**Items from a data source:**
===============
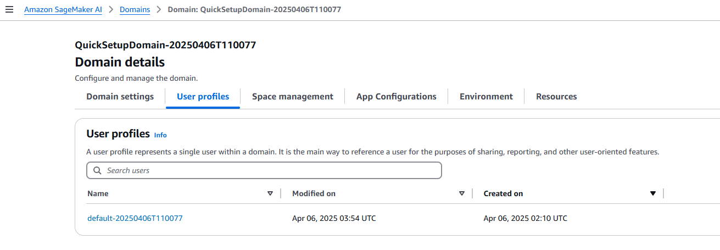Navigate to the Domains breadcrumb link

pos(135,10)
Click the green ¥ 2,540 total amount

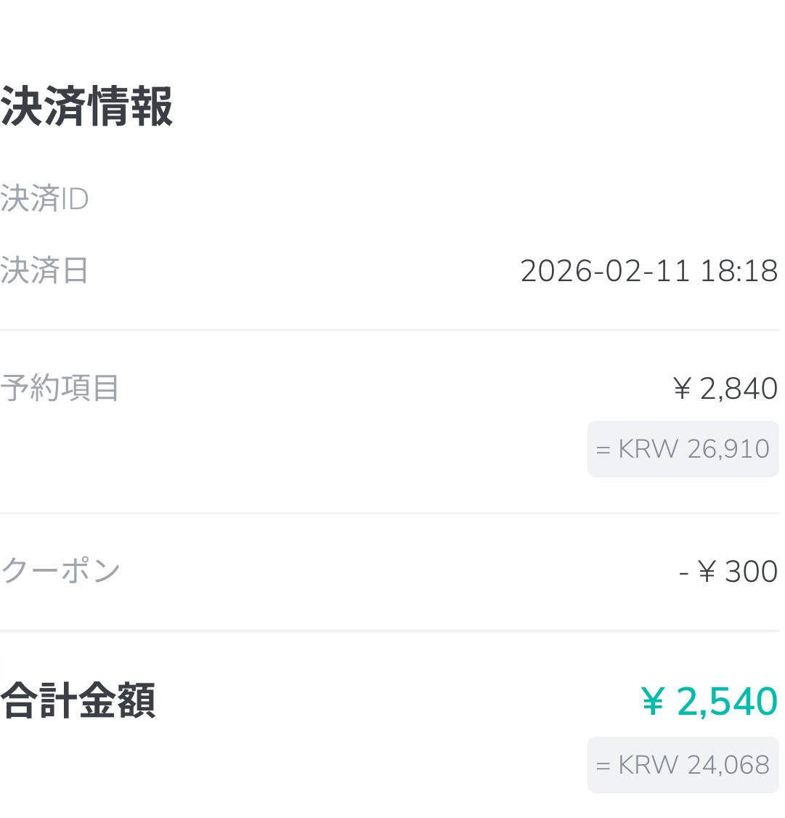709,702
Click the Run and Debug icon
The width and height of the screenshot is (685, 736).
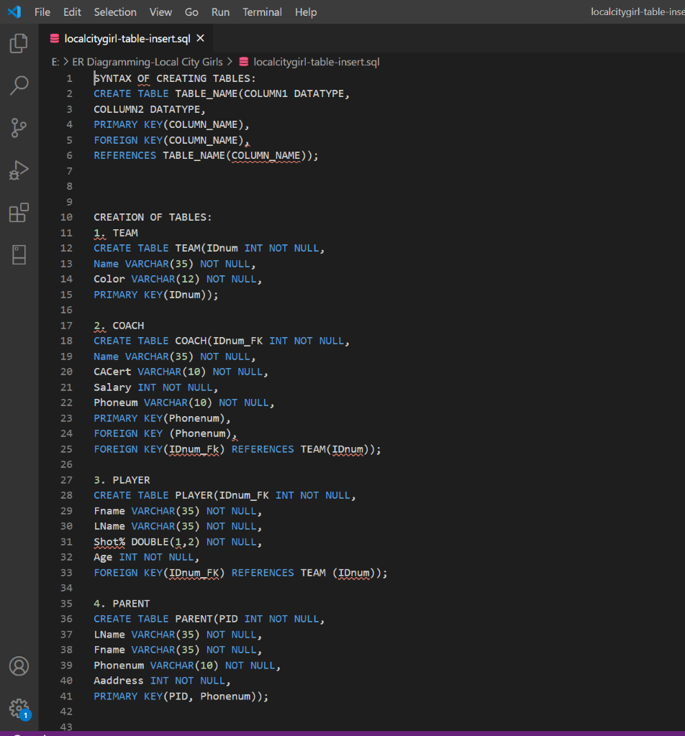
===============
**ACTION ITEM:** With all pictures omitted, return exactly the lines from the one containing "Click the green ¥ 2,540 total amount" through the end of the entries above.

**ANSWER AREA:**
Click the green ¥ 2,540 total amount

709,702
Click the Run and Debug icon
The width and height of the screenshot is (685, 736).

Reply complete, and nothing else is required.